The well known PRAM model is as powerful as often more powerful than conventional point-to-point network models such as meshes, hypercubes, etc. Indeed, for reconfigurable models, concurrent writing ability does not add to their power. Unlike the PRAM, where concurrent writing ability adds to the power, reconfigurable models with the ability to read concurrently can emulate concurrent writing ability. Rather surprisingly, the ability to fuse buses is more powerful than the ability to segment buses.

Indeed, if the model is permitted to fuse buses, then the ability to segment adds nothing to the power. The LR-Mesh that restricts its buses to be linear is provably more powerful than models with only segmenting ability. Because of data pipelining, optical models restrict their buses to be linear and acyclic. The data pipelining itself allows for algorithms to run efficiently, but does not contribute to the power of the model.

Therefore, optical models also occupy the same place as the LR-Mesh in the power hierarchy. Directed models occupy the next tier in the hierarchy. In fact, it can be shown that the directed and non-directed LR-Meshes are of the same power. It should be noted that though optical models use unidirectional buses, they are really not directed models as the buses cannot select the direction of information flow in parts of the bus. Assuming the standard set of constant-time arithmetic and logical operations including addition, subtraction, multiplication, division, bitwise AND, OR, NOT, Exclusive OR , the word model is only as powerful as its bit-model counterpart.
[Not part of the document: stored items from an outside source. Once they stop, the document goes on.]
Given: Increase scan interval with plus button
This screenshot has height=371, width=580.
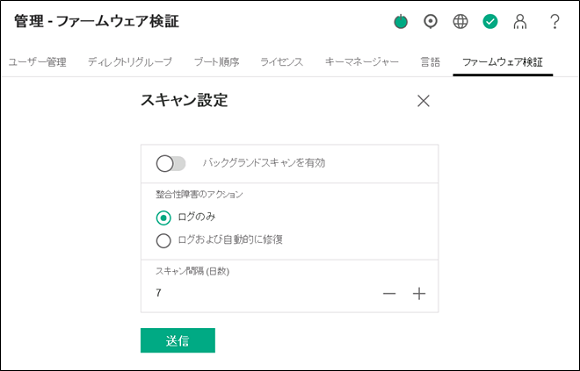Looking at the screenshot, I should (x=419, y=294).
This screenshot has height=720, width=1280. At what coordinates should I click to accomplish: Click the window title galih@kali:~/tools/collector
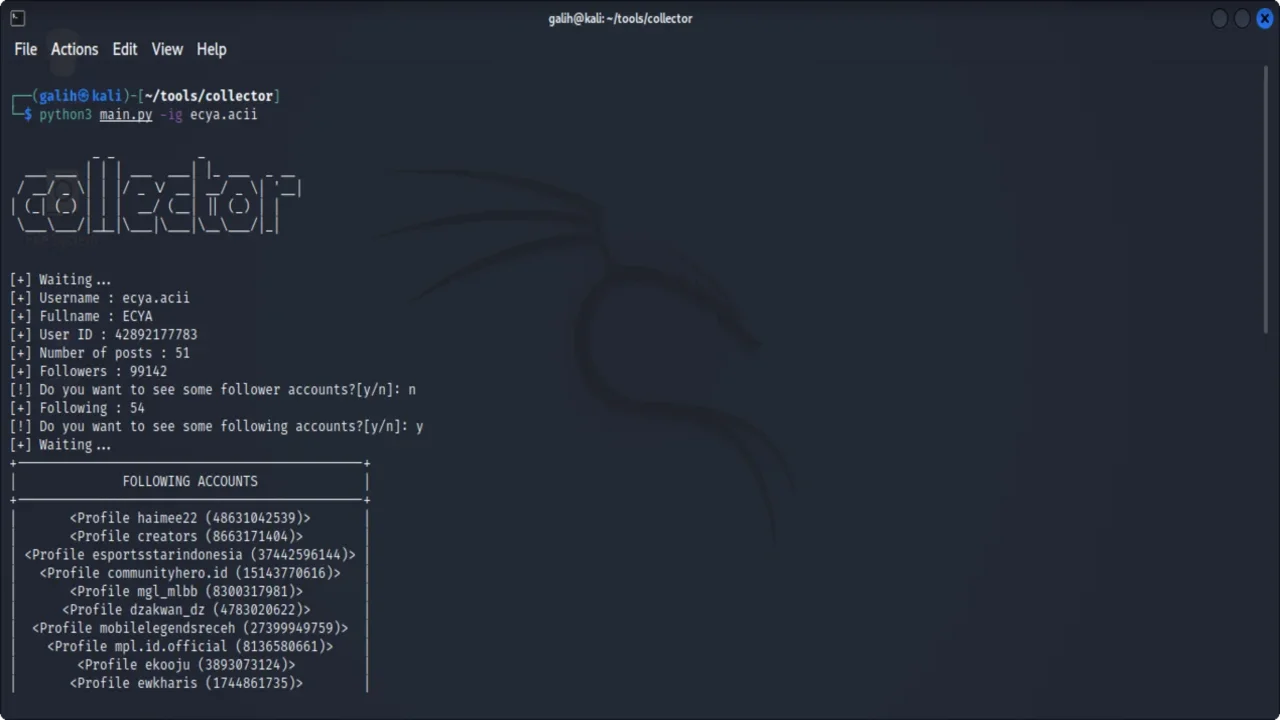click(x=620, y=18)
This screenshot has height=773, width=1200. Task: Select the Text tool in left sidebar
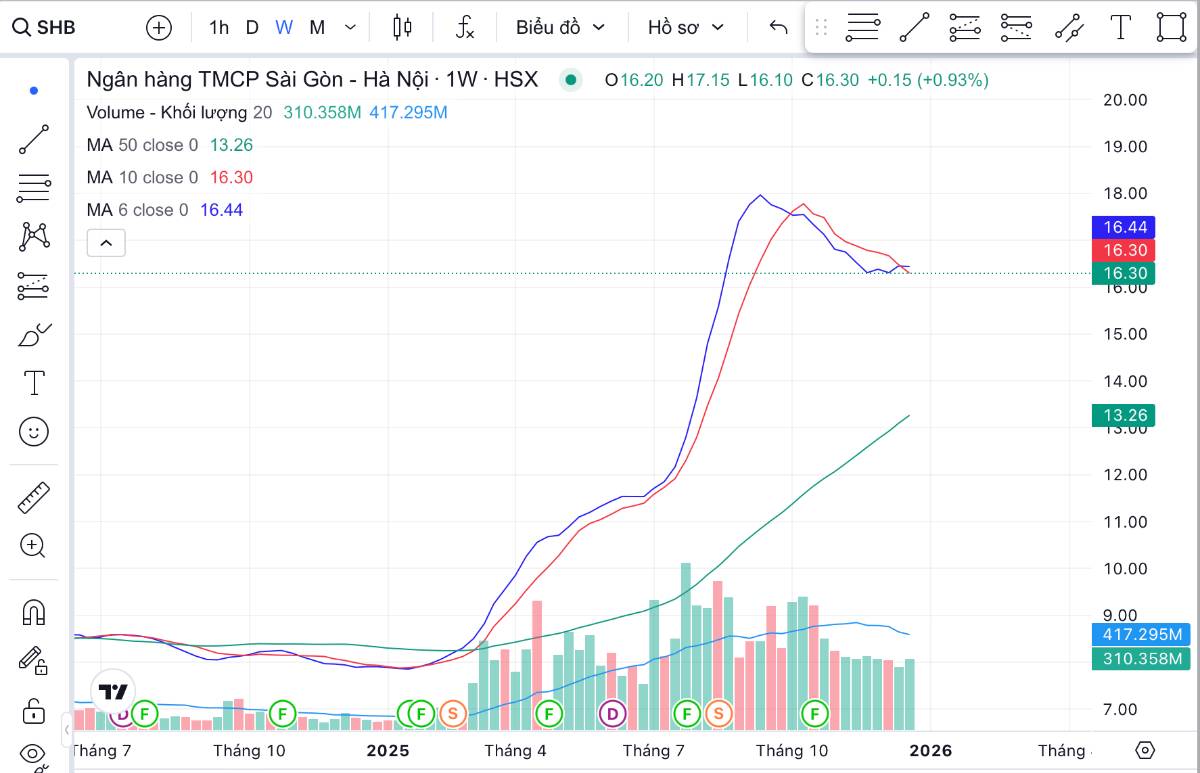point(34,383)
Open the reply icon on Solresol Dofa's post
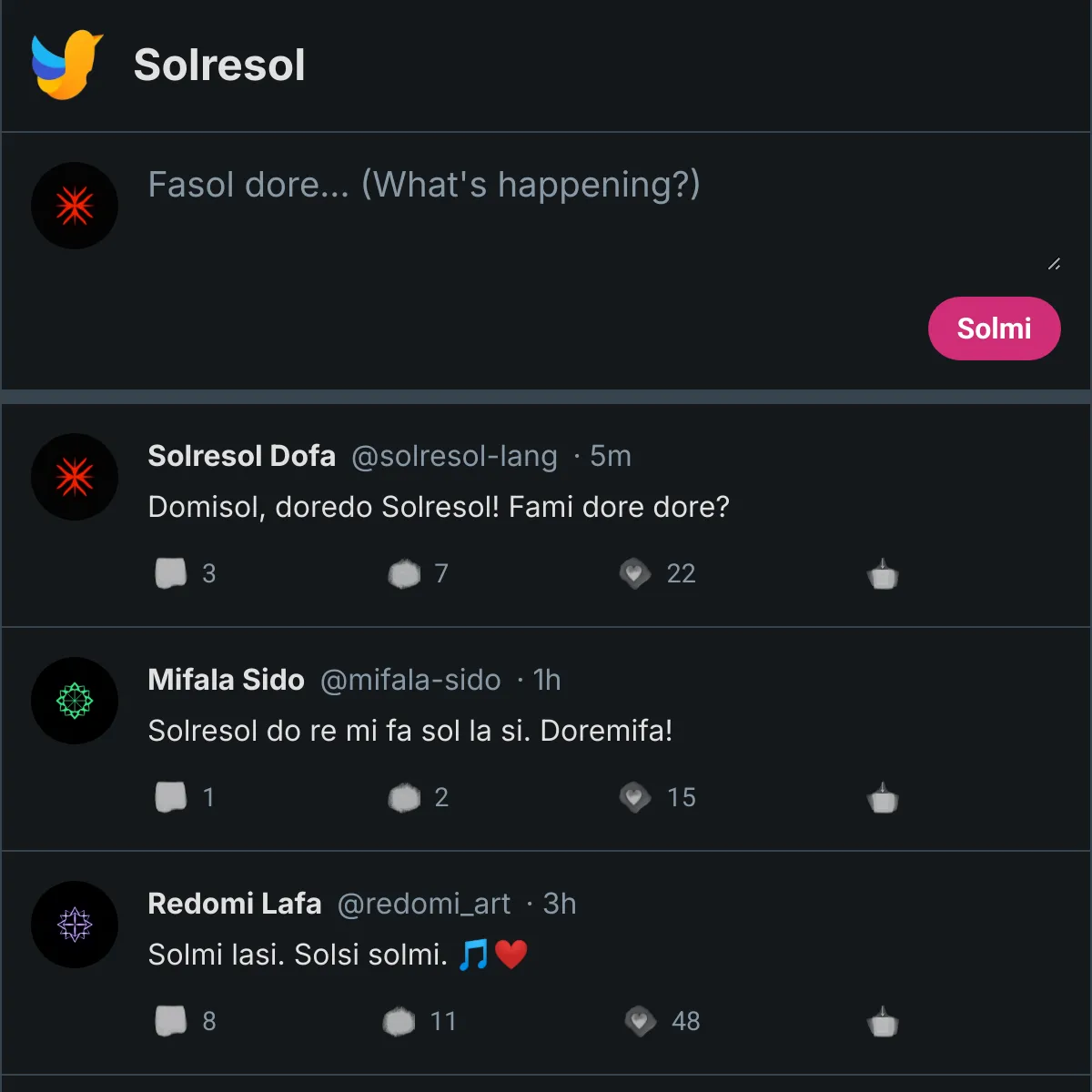The image size is (1092, 1092). [x=169, y=571]
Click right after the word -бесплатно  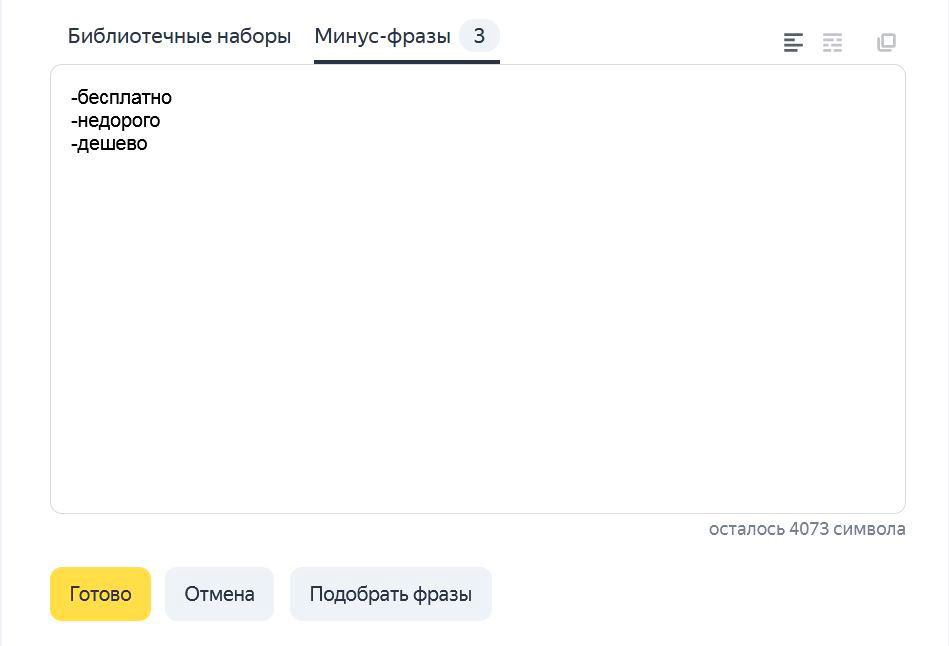coord(174,97)
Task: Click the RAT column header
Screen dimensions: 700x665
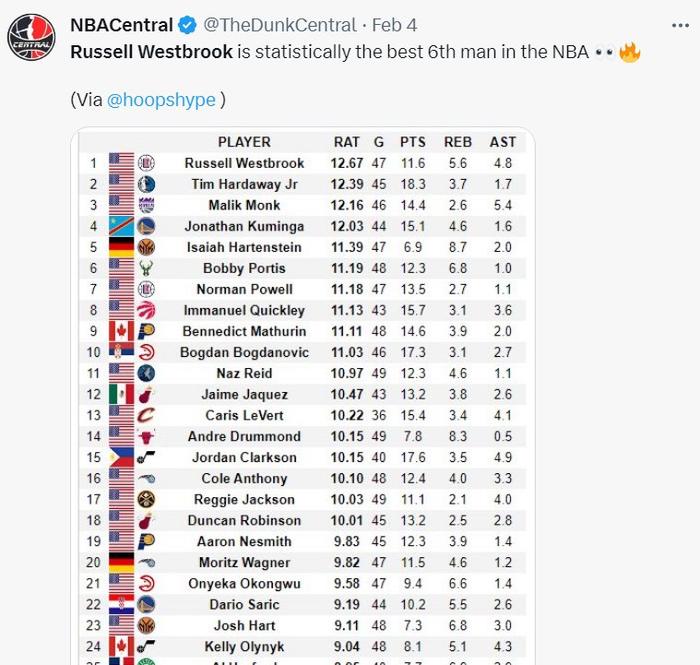Action: point(346,142)
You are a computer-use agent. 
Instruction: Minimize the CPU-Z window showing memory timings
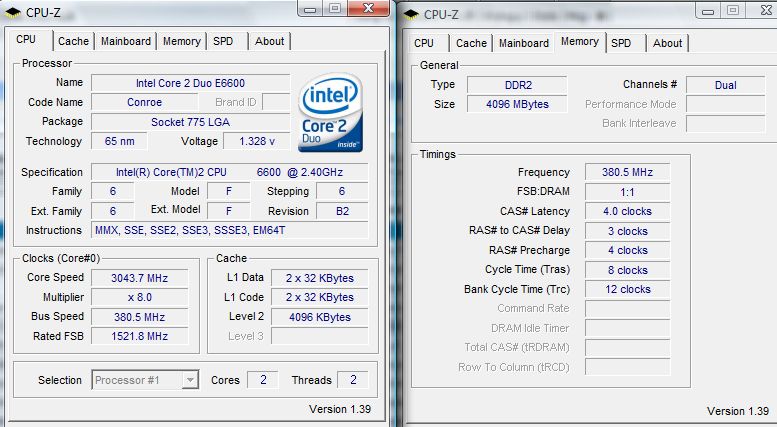[705, 10]
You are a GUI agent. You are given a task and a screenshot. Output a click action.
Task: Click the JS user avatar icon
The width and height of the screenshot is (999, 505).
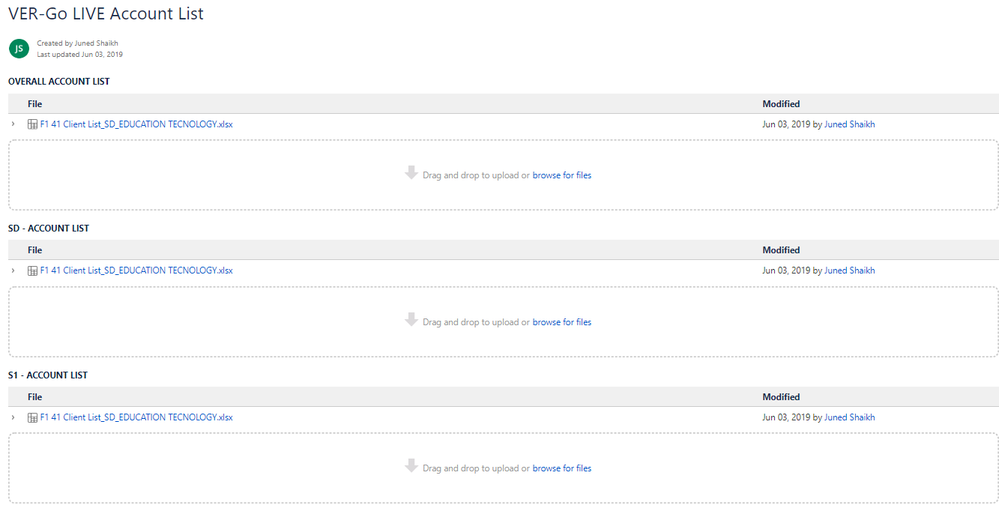[18, 48]
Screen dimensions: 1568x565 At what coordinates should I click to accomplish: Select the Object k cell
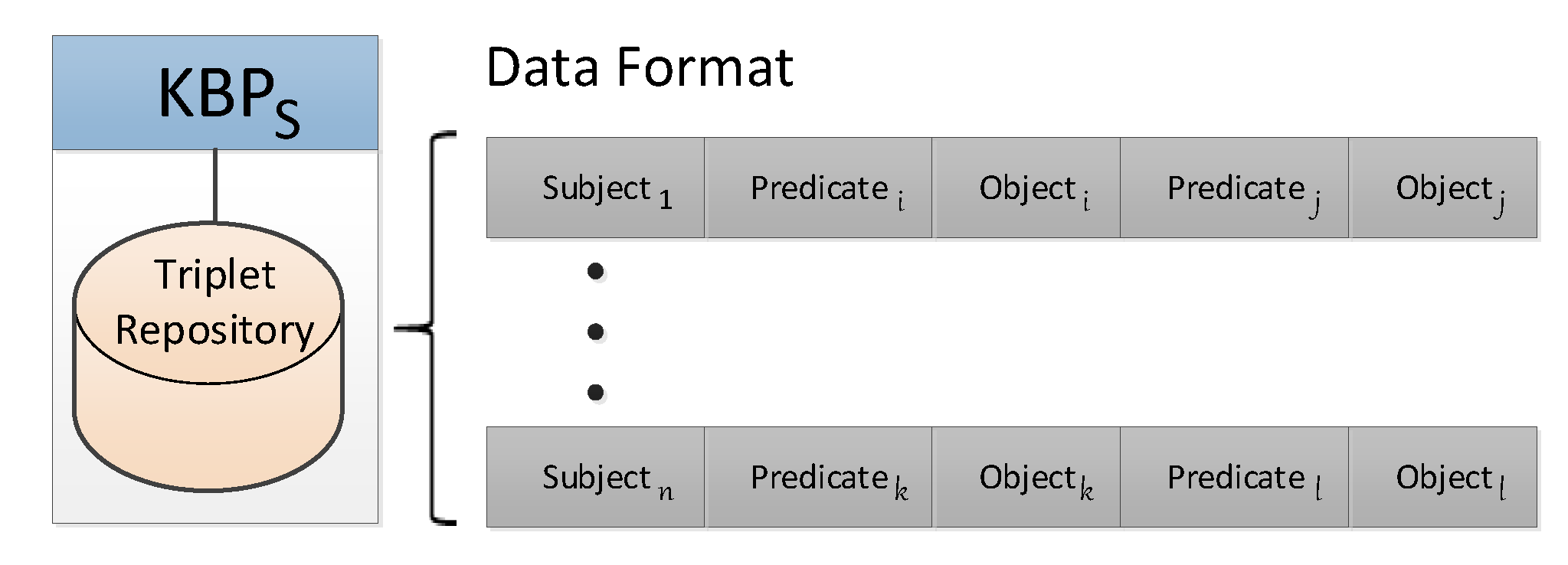1026,478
Similarly, beyond two dimensions, the dimensionality of the model does not contribute to its power. Although reconfigurable models are, in general, more powerful than conventional ones, their power is not unlimited. They will give the reader a better handle on the underlying reconfiguration ideas in the remaining chapters that deal with more narrowly focused topics. Two buses are different if the corresponding verse all components of the configuration graph see page 20 of the LR-Mesh are different. Your algorithm should flag processors in row if and only if the input number has value 3.

Will the simulation work for other concurrent write rules? Derive an expression for the R-Mesh.

This R-Mesh size is based on a general simulation algorithm. Determine the port partitions needed to effect these connections. How many partitions are possible if no two incoming ports can be in the same block of the partition? Under this rule, a single write arriving at a port by different paths is considered a concurrent write. Consider a DR-Mesh in which reads are entry consistent; that is, a port reads the value entering the port. What variant of the RMBM would you use? Hint: Use Problems 3. It has three data input bits, three data output bits, one state input bit, and a rotation output bit.

The inputs to the shift switch are produced by a processor that controls the switch. In shift switch has input and output bits and shift general, a elements. Each switching and rotation element can be configured to connect its input s to output s in various ways. The contents, of the 1-bit state buffer determine the internal configurations of the switching and rotation elements. In swich configurations in states the shift switch connects input to output where state In state the switch has the effect of shifting the input by one bit.

The rotation bit could be fed back to achieve a rotate. How long would your method require?

### Recommended for you

The experimental results using the CRUSADE algorithm shows that significant cost savings are realized by using dynamic reconfiguration of programmable devices with a number large real-life field examples as compared to without it. Each tuple is picked and its merge is explored by creating multiple modes for PPE and followed with scheduling and finish time estimation. Each element of the merge array has a tuple that specifies a pair of PPEs that can be merged into a composite PPE with multiple modes resulting from dynamic reconfiguration. Each of these modes requires a unique configuration software also known as a software image. Figure 4. This approach works well on sequential resources.